Although Silhak (Confucian) scholars had been studying and experimenting with foreign medical ideas since the 17thc and were modulating Korean healing practices, modern medicine in Korea continues to be dated in the Severance Hospital system at the end of the 19th century. Similar fusion and integration evident in China’s native physicians who blended mind-body practices (Tai Chi) with new (Western) ideas are lost to the history of modern medicine as conventionally narrated.
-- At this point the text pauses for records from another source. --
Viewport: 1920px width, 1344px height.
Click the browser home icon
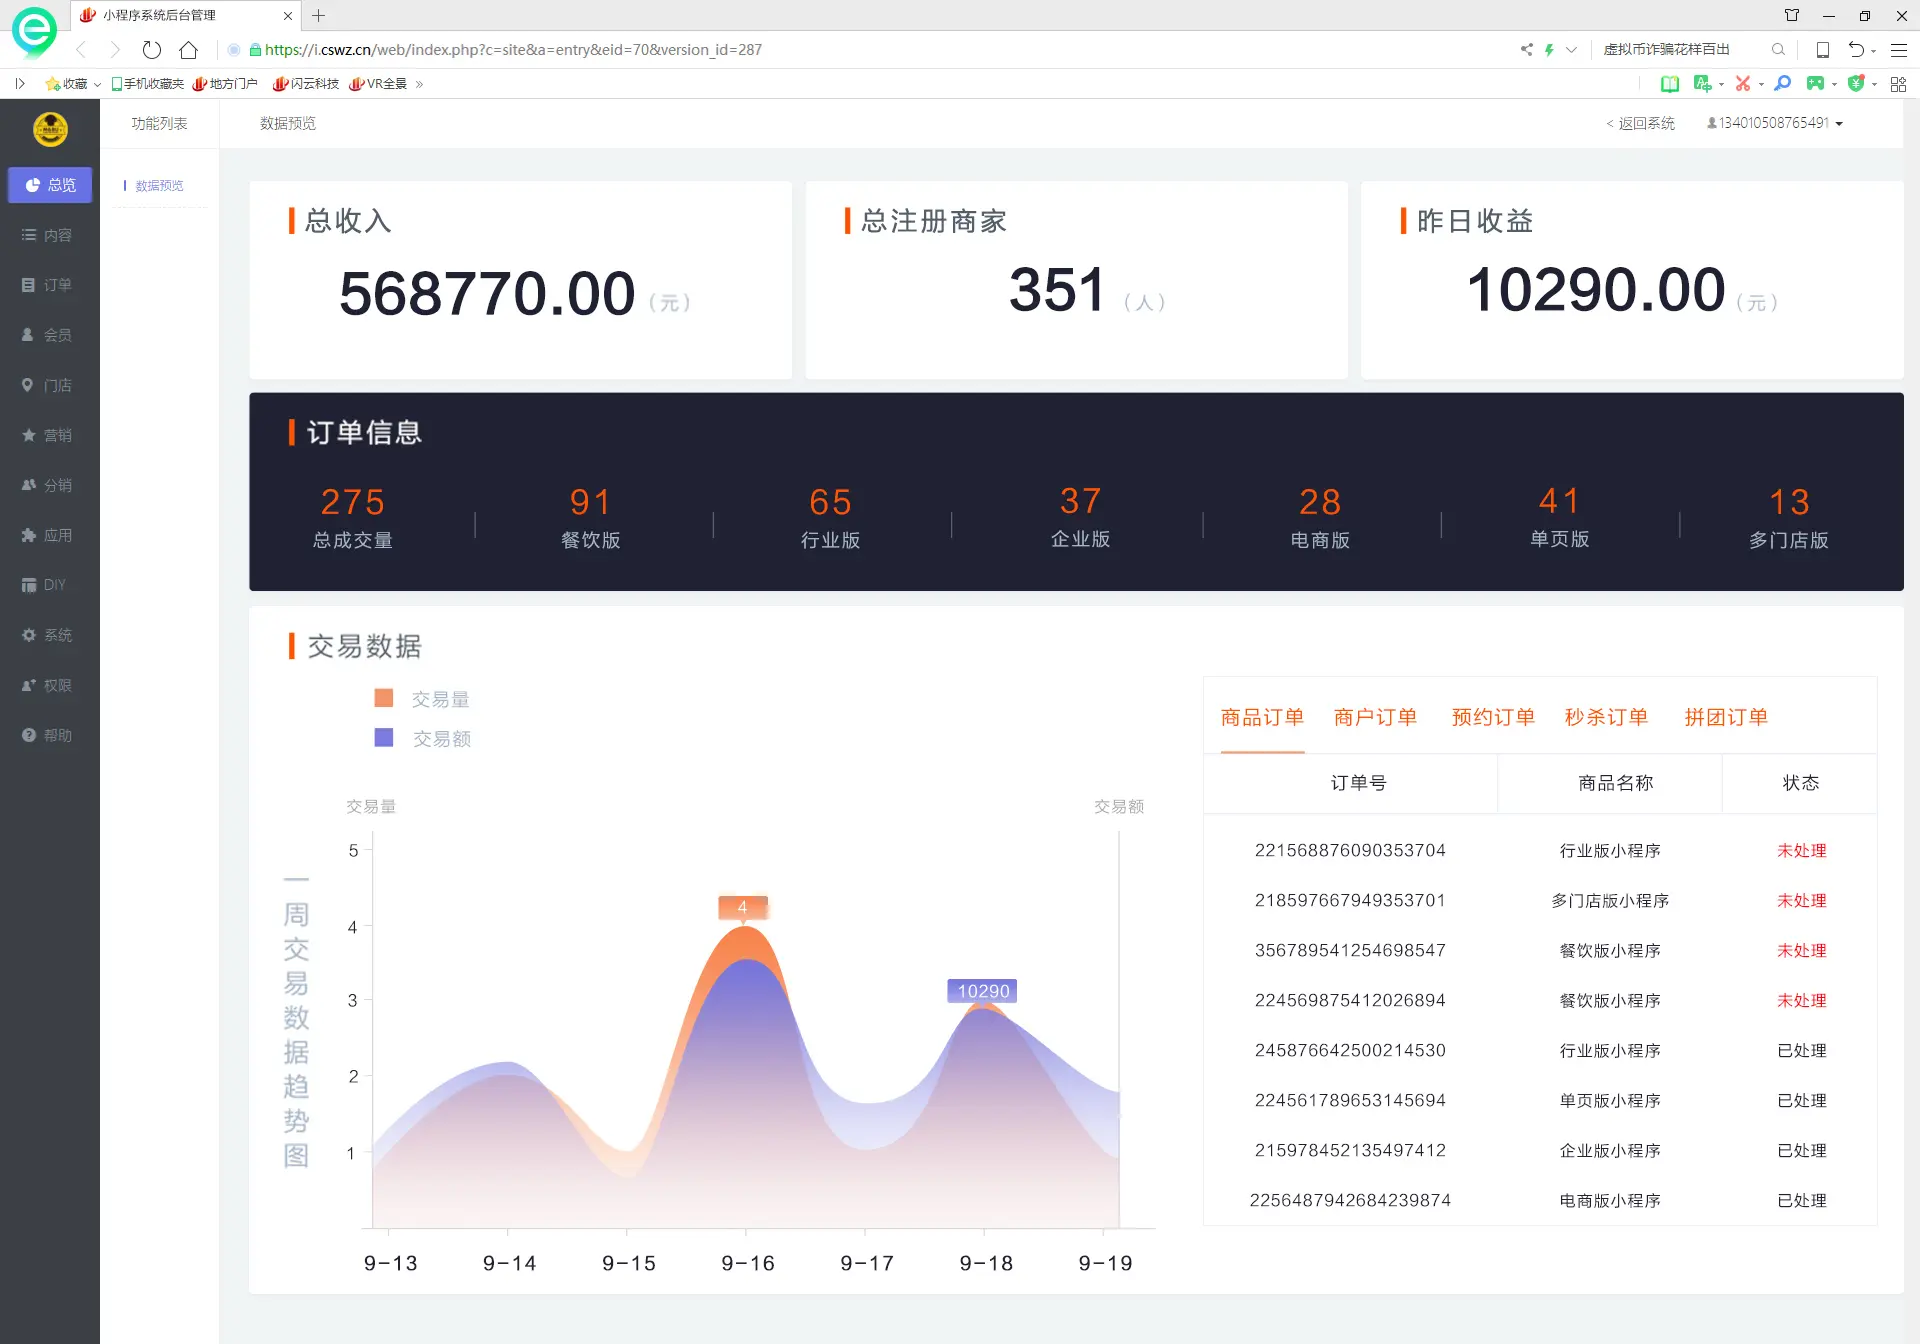click(x=188, y=49)
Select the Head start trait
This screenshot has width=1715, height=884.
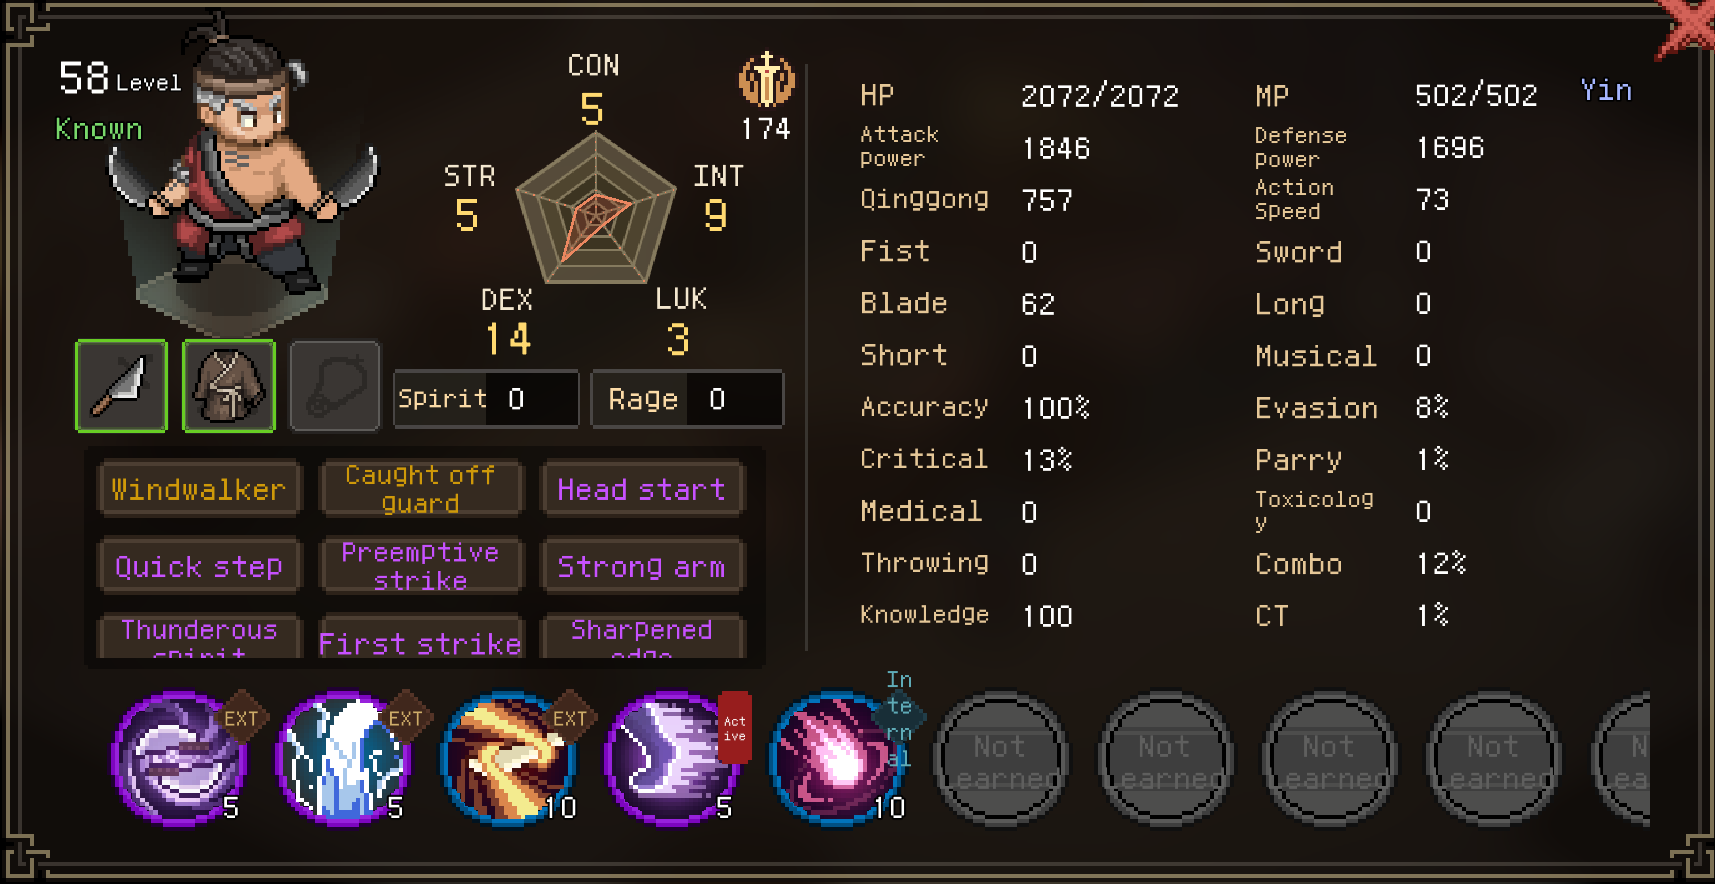(642, 489)
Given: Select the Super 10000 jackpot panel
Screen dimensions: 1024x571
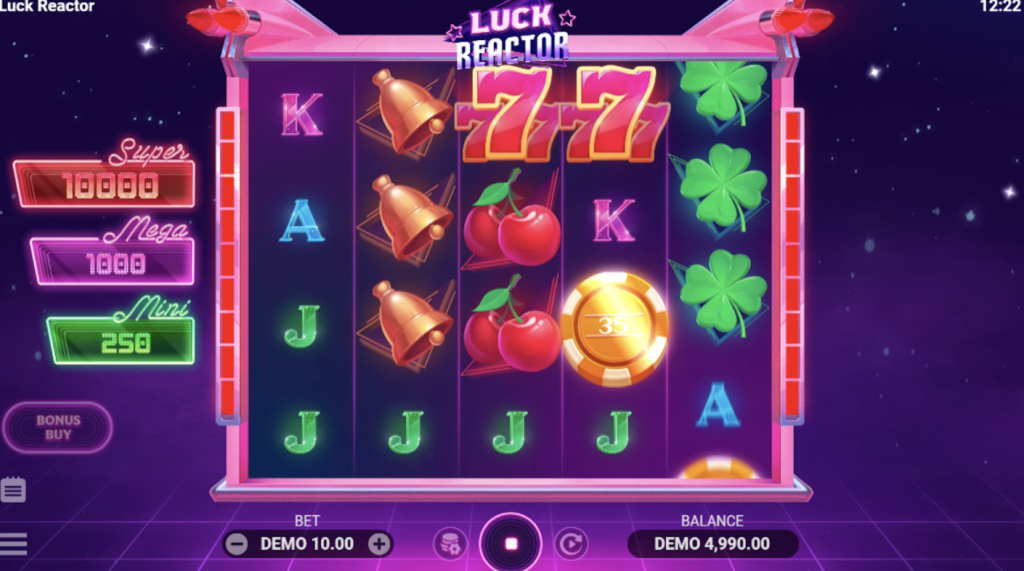Looking at the screenshot, I should coord(104,177).
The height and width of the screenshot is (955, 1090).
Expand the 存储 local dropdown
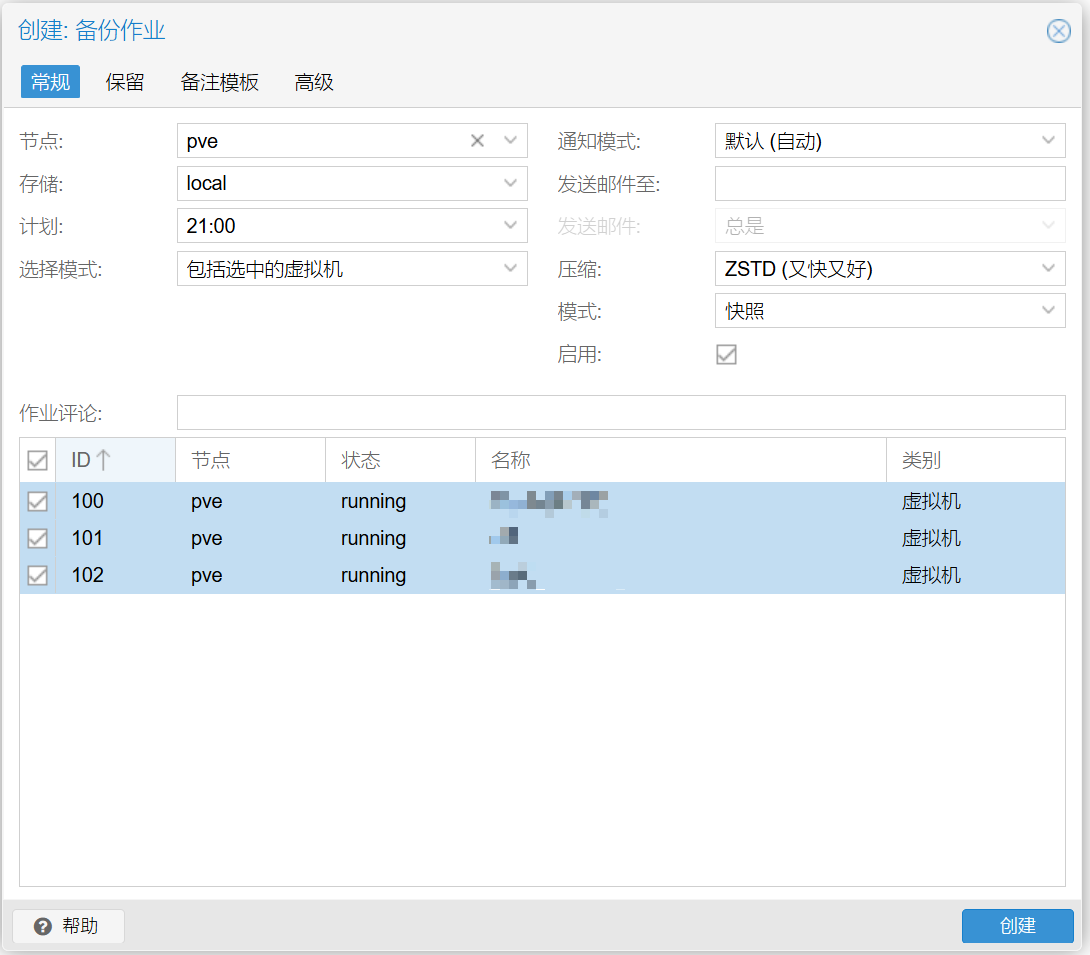(510, 183)
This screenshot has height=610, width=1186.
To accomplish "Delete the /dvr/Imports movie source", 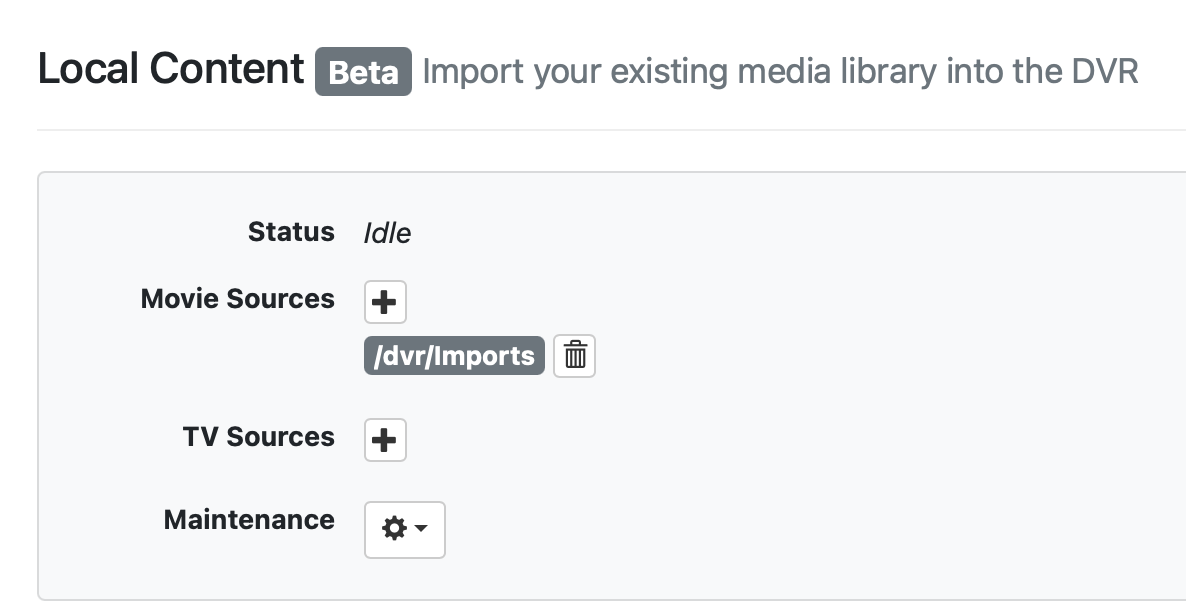I will point(574,356).
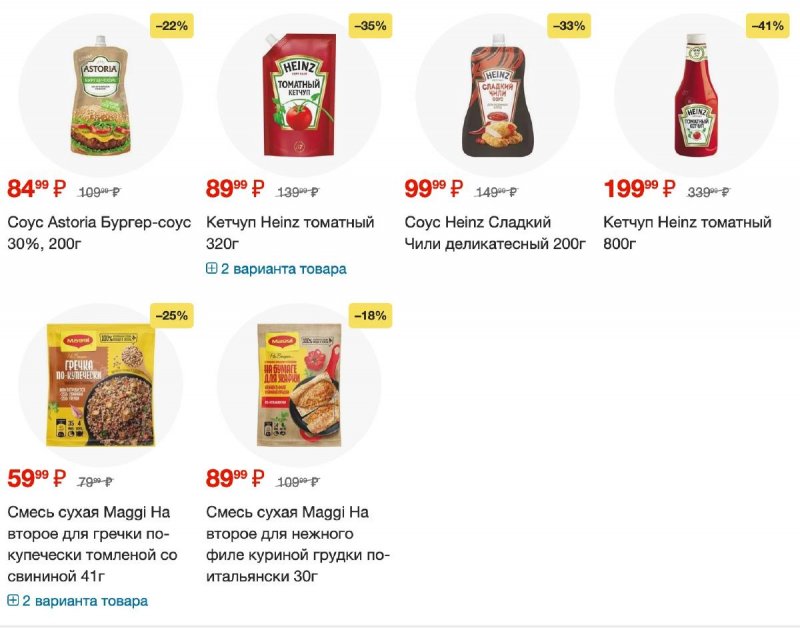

As healing ideas and materials were exchanged around maritime circuits, Ajar princes in Iran systematically incorporated “modern” science into their repertoire, and Africans were continuously involved in the circulation of medical ideas that presaged and contributed to modern medicine. By the mid-19th century, young men and women from around the world were studying medical sciences at imperial institutions, graduating to practice as physicians, nurses, technicians, and dispensers. Yet others acquired medical competences through apprenticeships, even as native systems adapted to the flow of medical knowledge. Globally, medical expansion, including training, infrastructure, technology, and public health coincided neatly with European colonialism and historiology, which began to report modern medicine as racially European. The dominant account of modern medicine situates it in European culture from where it was introduced or imposed on others.
The implications of the dominant narrative are evident in the denial of historical agency of non-Western medical practitioners and in the enduring racism of modern medical culture which continues to reduce non-Western healing systems under labels of traditional, alternative, biomedicine, etc., in a bid to authenticate racial designation. The articles in this panel invite a decolonization of the historical narrative, by rendering how ideas of modern medicine evolved almost contemporaneously in different parts of the world and in a continuity of the global circulation of ideas from before European colonization.